For a while, that edge was enough. In software, speed covered a lot of sins. If you could build faster than everyone else, you could create real distance.
AI changed that.
Today, output is cheap. A small team can write code, spin up a design, automate support, and get a product into the market at a pace that used to require a large organization behind it. A startup can appear polished, responsive, and significantly larger than it actually is. The floor has moved up. Good enough is everywhere.
That is the part many people still miss. AI makes teams faster. It also made execution easier to imitate.
That changes the question for founders and investors.

It is no longer enough to ask who can execute. The better question is, who is hard to replace when everyone has access to the same engines of production?
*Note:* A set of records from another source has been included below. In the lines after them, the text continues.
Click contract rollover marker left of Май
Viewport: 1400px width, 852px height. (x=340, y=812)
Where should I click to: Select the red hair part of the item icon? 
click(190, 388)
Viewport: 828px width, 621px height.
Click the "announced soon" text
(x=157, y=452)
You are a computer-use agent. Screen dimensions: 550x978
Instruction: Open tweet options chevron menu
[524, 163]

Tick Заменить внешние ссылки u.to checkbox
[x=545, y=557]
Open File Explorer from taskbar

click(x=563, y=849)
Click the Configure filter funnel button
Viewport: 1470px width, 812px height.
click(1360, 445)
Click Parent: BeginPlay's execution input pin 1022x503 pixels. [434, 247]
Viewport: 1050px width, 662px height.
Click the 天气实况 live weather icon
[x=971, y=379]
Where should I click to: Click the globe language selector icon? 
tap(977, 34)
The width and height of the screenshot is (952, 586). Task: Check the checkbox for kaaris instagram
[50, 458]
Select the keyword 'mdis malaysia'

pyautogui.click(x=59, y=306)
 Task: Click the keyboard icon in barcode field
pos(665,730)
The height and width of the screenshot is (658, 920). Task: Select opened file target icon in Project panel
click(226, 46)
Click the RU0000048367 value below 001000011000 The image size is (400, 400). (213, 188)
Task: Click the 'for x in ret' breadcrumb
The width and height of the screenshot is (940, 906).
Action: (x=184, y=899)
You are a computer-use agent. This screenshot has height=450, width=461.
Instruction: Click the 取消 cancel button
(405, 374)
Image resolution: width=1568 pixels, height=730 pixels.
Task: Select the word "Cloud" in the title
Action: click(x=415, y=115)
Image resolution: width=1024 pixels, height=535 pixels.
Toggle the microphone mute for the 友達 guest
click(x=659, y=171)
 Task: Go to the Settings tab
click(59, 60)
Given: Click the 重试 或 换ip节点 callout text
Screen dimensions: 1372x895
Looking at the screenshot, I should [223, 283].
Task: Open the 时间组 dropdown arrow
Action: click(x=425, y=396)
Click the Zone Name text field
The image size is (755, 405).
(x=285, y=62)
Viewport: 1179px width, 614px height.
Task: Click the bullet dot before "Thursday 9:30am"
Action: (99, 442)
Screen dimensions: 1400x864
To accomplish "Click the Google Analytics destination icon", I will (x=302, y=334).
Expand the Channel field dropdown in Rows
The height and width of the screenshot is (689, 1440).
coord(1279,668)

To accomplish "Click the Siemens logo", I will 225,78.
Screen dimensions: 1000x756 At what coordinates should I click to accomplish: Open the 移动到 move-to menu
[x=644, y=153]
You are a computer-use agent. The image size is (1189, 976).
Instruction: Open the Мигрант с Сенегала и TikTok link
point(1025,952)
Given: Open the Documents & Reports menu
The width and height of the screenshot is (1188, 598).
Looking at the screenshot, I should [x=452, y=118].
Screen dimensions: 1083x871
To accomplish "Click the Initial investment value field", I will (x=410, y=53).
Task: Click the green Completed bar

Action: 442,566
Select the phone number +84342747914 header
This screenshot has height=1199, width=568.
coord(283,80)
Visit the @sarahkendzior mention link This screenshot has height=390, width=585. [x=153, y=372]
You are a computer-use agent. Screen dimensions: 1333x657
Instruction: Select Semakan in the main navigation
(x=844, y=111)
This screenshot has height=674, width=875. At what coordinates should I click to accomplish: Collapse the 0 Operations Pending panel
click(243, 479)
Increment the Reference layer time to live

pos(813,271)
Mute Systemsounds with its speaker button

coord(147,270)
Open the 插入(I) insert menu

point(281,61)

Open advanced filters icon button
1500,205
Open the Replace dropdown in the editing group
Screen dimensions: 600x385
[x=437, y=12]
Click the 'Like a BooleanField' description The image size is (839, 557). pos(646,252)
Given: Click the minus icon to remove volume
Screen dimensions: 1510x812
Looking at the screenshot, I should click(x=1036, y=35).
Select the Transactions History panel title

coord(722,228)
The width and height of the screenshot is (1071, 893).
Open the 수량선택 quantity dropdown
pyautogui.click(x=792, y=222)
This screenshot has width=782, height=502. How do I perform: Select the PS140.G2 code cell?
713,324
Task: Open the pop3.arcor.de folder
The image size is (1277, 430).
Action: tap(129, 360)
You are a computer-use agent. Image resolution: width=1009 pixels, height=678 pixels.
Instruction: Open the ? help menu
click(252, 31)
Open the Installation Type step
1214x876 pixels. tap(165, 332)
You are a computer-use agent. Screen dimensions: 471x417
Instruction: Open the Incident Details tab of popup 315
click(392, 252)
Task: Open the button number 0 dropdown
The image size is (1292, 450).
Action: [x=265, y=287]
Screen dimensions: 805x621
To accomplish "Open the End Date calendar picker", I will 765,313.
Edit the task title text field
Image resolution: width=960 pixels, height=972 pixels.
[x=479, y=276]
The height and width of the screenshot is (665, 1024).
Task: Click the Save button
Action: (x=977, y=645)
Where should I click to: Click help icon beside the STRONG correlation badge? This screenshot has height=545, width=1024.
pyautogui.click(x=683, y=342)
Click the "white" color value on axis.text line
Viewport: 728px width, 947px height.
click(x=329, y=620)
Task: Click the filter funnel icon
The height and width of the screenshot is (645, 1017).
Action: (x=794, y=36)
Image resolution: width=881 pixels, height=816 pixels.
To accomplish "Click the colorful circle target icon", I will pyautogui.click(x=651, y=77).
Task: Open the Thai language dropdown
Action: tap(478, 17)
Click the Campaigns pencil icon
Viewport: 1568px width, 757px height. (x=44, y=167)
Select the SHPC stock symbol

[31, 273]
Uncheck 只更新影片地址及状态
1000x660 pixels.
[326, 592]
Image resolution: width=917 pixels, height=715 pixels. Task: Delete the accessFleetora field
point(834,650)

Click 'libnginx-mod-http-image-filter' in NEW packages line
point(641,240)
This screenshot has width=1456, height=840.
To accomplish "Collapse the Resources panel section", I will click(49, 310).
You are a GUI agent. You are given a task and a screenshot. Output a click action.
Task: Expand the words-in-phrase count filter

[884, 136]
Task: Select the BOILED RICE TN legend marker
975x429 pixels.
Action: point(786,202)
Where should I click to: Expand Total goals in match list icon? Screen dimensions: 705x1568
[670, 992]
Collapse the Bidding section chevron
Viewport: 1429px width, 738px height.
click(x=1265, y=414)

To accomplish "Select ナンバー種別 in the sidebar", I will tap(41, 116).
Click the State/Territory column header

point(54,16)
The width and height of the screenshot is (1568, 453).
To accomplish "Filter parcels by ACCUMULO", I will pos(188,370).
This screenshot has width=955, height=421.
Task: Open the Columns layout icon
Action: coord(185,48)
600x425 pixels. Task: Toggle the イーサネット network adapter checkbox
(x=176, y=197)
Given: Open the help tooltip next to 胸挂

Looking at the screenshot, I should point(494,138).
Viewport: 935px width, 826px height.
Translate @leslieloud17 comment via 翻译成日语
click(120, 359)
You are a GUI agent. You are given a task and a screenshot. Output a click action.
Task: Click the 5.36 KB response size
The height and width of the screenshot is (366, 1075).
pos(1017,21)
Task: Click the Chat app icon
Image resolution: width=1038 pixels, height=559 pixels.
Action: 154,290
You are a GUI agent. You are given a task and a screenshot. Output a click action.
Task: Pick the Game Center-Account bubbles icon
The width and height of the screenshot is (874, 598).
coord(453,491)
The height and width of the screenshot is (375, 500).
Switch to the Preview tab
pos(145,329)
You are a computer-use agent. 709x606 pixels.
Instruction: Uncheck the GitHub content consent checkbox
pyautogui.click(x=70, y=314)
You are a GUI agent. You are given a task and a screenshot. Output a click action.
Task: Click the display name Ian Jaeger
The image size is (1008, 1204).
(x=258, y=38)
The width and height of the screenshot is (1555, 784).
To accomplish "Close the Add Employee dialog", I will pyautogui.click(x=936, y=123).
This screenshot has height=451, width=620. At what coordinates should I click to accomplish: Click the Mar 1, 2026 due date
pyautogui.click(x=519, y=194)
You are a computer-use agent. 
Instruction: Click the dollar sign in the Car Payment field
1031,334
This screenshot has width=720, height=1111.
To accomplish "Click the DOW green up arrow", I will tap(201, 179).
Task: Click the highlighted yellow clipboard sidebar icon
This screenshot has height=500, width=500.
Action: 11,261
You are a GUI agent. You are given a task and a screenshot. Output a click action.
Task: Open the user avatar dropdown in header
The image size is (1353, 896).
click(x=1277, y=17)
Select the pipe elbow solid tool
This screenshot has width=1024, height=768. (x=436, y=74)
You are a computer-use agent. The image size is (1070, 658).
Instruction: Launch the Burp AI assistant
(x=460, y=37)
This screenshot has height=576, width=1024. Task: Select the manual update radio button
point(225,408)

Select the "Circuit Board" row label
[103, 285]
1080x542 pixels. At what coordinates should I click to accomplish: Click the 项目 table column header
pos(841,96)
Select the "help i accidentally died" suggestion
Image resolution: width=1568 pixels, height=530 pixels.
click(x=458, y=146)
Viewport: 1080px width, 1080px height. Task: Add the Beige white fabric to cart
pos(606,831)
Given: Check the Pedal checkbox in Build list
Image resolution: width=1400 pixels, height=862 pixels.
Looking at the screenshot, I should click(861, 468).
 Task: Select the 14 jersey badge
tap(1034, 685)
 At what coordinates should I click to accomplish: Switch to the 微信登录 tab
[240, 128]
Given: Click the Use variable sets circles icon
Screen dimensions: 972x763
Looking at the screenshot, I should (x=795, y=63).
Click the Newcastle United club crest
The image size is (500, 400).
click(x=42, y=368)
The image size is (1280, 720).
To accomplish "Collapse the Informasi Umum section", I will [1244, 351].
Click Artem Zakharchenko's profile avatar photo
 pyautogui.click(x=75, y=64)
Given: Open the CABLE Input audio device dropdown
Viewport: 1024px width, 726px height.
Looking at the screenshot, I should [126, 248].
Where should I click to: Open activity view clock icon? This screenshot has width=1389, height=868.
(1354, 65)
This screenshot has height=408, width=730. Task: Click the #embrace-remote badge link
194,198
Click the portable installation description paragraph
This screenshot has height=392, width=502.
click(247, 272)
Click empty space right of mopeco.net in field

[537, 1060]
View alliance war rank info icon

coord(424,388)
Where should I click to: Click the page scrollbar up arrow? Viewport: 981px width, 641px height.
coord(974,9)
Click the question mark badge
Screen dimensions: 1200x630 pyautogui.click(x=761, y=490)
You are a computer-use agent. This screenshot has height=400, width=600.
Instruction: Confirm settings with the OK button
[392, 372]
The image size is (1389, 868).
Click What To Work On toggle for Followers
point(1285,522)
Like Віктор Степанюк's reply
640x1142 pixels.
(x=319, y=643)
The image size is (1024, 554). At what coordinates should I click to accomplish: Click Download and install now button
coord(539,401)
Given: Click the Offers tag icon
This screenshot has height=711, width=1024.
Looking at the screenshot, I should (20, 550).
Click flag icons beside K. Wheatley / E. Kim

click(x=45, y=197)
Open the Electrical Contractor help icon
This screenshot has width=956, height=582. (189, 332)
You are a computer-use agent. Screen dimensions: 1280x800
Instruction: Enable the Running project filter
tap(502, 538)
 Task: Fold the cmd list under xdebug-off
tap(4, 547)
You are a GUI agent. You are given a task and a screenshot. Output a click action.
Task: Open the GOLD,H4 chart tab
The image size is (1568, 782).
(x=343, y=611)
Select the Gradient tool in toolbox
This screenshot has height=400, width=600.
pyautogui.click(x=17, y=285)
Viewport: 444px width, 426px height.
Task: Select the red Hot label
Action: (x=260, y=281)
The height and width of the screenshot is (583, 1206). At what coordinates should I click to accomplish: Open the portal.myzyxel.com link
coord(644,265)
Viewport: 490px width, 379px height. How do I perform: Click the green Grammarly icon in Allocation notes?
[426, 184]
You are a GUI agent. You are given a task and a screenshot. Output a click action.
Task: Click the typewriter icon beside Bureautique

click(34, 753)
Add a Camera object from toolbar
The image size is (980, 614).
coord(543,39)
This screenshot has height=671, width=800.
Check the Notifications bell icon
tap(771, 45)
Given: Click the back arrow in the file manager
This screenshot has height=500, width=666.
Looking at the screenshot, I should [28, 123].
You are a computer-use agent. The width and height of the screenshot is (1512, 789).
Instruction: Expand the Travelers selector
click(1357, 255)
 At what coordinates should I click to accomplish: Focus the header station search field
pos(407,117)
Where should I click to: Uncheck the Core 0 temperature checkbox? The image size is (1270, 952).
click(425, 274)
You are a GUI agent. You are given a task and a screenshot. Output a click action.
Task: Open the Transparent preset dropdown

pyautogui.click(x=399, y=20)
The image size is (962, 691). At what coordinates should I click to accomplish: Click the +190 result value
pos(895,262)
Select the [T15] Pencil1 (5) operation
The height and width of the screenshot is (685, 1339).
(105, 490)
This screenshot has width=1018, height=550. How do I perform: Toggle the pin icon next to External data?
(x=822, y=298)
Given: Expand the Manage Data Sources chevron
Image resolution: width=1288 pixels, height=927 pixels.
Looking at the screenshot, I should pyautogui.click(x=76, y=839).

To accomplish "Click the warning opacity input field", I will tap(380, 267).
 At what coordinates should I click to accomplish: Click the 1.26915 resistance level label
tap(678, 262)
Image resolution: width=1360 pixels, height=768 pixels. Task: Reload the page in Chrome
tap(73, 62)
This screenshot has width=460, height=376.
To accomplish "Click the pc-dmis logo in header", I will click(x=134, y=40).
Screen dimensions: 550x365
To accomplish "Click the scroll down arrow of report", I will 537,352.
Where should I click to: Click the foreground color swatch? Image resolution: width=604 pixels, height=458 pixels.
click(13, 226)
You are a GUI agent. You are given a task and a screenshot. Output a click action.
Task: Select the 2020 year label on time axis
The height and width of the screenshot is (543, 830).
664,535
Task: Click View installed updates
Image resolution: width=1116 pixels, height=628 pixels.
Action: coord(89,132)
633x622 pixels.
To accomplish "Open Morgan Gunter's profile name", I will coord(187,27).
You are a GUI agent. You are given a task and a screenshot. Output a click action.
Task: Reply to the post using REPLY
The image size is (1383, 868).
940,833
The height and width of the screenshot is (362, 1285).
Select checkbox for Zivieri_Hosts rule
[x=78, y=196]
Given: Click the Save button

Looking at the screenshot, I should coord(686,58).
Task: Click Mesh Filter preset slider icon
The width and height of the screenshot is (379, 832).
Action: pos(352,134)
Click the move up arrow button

That is where I now look for a different kind of moat. Not output alone, but position. By position, I mean your relative location in relation to the customer, workflow, and transaction.
I keep coming back to three forms of advantage.
Proximity.
Partnership.
Selection.

Proximity comes first.
The best founders are close to the pain. They do not study the customer from a distance. They know where the workflow breaks, where money leaks, and where a small delay creates real cost. In proptech, this matters more than most sectors. Real estate still runs on fragmented systems, local nuance, and human coordination. The pain is rarely in the headline problem. It sits in the missed handoff, the stale lead, the leasing delay, the missing document, the maintenance ticket no one owns. A building rarely has a leasing problem. It has approvals that sit untouched over a long weekend, tours that never get confirmed, and applicants who drop off because no one followed up in time.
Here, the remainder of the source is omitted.